- RESULTS
Poster presented at the BC Quality Forum 2017
Dr. Maura MacPhee, Principal Investigator and Professor, UBC School of Nursing. (Photo by Khristine Carino)
Poster presented at the
Canadian Health Workforce Conference 2016, Ottawa
University of British Columbia: Maura MacPhee; Niagara Health System: Christopher Chuyow; Fraser Health: Margaret Meloche, Jennifer Reade, Sukhi Sran, Kathy Smith, Sarah Weinkam; Hamilton Health Sciences: Enoch Ho, Elaine Principi, Yayra Amenudzie, Georgia Georgiou
Nurse shortages compromise quality, safe patient care. Staffing tools optimize the deployment of nurses.
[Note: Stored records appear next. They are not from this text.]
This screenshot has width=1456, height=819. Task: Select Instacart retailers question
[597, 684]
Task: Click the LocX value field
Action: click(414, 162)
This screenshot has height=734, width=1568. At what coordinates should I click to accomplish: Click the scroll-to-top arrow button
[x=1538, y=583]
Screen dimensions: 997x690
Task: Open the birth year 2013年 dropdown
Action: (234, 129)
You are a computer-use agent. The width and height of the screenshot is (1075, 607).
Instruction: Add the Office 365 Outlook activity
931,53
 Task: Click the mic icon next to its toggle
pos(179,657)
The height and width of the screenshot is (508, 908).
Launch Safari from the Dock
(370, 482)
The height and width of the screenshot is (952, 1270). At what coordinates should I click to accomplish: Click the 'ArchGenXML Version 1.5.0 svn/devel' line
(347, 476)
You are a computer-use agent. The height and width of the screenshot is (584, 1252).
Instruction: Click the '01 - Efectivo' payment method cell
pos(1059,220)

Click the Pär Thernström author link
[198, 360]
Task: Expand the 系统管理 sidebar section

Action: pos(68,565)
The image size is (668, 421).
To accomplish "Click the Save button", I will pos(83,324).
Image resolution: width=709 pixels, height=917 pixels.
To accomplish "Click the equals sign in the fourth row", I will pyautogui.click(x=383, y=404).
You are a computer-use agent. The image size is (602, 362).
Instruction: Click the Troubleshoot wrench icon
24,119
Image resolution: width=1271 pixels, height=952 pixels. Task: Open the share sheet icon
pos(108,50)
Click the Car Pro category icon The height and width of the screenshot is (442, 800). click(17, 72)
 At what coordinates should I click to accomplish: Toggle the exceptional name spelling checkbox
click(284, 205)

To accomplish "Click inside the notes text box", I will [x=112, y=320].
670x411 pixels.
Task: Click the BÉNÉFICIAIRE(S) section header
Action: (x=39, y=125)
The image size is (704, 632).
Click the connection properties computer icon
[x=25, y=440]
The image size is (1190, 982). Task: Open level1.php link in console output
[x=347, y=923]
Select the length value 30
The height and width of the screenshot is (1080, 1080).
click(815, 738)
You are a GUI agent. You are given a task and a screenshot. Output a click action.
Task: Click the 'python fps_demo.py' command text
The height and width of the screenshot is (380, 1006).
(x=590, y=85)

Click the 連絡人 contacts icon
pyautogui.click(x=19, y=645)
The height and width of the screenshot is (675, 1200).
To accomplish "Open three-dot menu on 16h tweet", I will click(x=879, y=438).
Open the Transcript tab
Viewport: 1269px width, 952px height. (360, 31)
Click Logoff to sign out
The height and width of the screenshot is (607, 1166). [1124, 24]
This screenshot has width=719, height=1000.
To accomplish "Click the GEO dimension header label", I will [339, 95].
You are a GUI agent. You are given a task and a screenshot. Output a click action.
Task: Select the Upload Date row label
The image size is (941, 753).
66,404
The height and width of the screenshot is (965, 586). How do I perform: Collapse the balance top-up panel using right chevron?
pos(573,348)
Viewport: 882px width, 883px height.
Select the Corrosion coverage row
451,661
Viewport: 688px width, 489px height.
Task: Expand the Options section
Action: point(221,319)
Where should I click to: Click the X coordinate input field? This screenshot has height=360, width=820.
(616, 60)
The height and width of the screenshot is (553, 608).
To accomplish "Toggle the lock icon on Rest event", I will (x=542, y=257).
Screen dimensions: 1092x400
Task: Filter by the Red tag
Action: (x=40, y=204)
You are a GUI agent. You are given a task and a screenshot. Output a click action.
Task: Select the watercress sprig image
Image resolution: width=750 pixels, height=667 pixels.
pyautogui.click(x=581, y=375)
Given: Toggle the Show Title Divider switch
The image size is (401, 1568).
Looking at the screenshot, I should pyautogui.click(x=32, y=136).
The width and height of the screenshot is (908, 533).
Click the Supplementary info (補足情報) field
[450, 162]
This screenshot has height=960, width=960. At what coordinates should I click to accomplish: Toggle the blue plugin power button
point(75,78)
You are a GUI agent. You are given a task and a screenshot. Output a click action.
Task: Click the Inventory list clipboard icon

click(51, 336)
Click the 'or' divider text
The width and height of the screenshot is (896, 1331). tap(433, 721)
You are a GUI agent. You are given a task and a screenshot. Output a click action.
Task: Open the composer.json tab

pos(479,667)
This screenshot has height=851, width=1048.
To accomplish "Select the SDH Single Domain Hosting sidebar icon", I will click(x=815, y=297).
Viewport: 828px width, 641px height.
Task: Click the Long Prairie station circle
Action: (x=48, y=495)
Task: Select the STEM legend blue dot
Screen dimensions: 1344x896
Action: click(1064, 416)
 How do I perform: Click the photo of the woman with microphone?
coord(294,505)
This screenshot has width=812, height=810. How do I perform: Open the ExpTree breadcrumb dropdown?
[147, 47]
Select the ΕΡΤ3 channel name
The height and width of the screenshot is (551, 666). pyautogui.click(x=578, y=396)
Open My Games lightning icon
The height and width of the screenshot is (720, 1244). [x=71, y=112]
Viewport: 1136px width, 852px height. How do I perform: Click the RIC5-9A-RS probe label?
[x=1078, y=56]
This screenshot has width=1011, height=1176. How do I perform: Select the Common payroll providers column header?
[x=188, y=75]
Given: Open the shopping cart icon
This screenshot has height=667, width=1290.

This presentation provides an overview of a valid, reliable, real-time safe staffing tool, the Synergy tool, which ensures a ‘fit’ between priority patient needs and nurse competencies. The tool is in use in BC, Ontario, Saskatchewan.
Background/Rationale: At the front-line, micro level, nurses and management need real-time staffing tools to identify and prioritize patient needs and guide staffing decisions on an as-needed basis (e.g., shift to shift, admissions). The Synergy tool is a real-time staffing tool that can be easily adapted to specific populations (e.g., acute, residential, community, mental health). The tool covers eight patient characteristics on a 1-5 scale. Staffing guidelines, collaboratively developed by nurses and management, are based on a fit between patient synergy scores and nurse competencies and experience. Synergy scores can be used for internal/external benchmarking, quality improvement, program evaluation and research. Examples of tool use will be provided from acute and critical care services in BC and Ontario.
Objectives:
- Demonstrate how the synergy tool makes safe, effective, real-time staffing decisions
- Provide examples of applications and outcomes from the acute care sector in BC and Ontario
- Describe tool use implications for nurse workforce planning, quality improvement and research
Methodology: In Hamilton, Ontario a pilot project was conducted to examine the adaptability, applicability, and effectiveness of the Synergy Model in a Canadian inpatient hematology/HSCT setting. The synergy tool was adapted to a hematology inpatient unit and the adapted tool was tested to ensure validity. In addition, pre/post-survey tools were used to measure the usefulness and impact of synergy tool use on staff and patient care. Administrative and human resource data were used to track patient safety occurrences and nurse resource utilization since synergy tool introduction. In Niagara, Ontario pre/post-survey tools are measuring nurse perceptions of workload and the work environment. A time series design is being used to track quality indicators and human resource data for 12 months before and 12 months after synergy tool introduction. In BC, interviews and focus groups have been used with nurses/management.
Findings/Impact: The results of the pilot demonstrated that the Synergy model can be adapted to an acute hematology population and that it is feasible to use the model in an acute Canadian inpatient setting. The processes that were developed for scoring patients and using the scores to make the nursing assignment and decisions about staffing adjustments, proved feasible to implement in a Canadian acute inpatient setting
The impact of the model on work environment and nursing practice was assessed through pre and post survey . Pre/post surveys with direct care nurses found significant improvements in nurse reports of clinical autonomy and engagement. Nurses also reported decreased stress at work. Nurse overtime decreased by an average of 40% per month. The impact on patient was assessed by comparing safety occurrence reports pre and post implementation. There were significant reductions in patient falls and laboratory incidents.
Data from Niagara are still being collected and analyzed.
In BC, qualitative findings corroborate Hamilton nurse survey results. Synergy tool use: enhances shared decision-making between nurses and management; promotes autonomy over practice; builds collaborative teamwork and communications; maximizes scopes of practice among skill mix; and reduces gaps and overlap in patient care delivery. Nurses and management value the synergy tool for its flexibility and its capacity to guide informed, effective real-time staffing decisions.
Conclusions: The synergy Tool supports safe staffing by maximizing nurses’ scope of practice and ensuring ‘fit’ between priority patient needs and nurse competencies and experience. Qualitative/quantitative organizational data support the tool’s use as an “enabler” of workforce optimization. The synergy tool allows health care administrators and nurses to make more informed, effective, real time decisions about resource utilization and allocation in response to changes in patient acuity.
Take Home Messages for Policy Relevance: The synergy tool is a reliable, valid real-time staffing tool that can be easily adapted to different patient populations and sectors (acute, community, residential, mental health). The tool has proven efficacy in reducing patient adverse events and improving nurse utilization.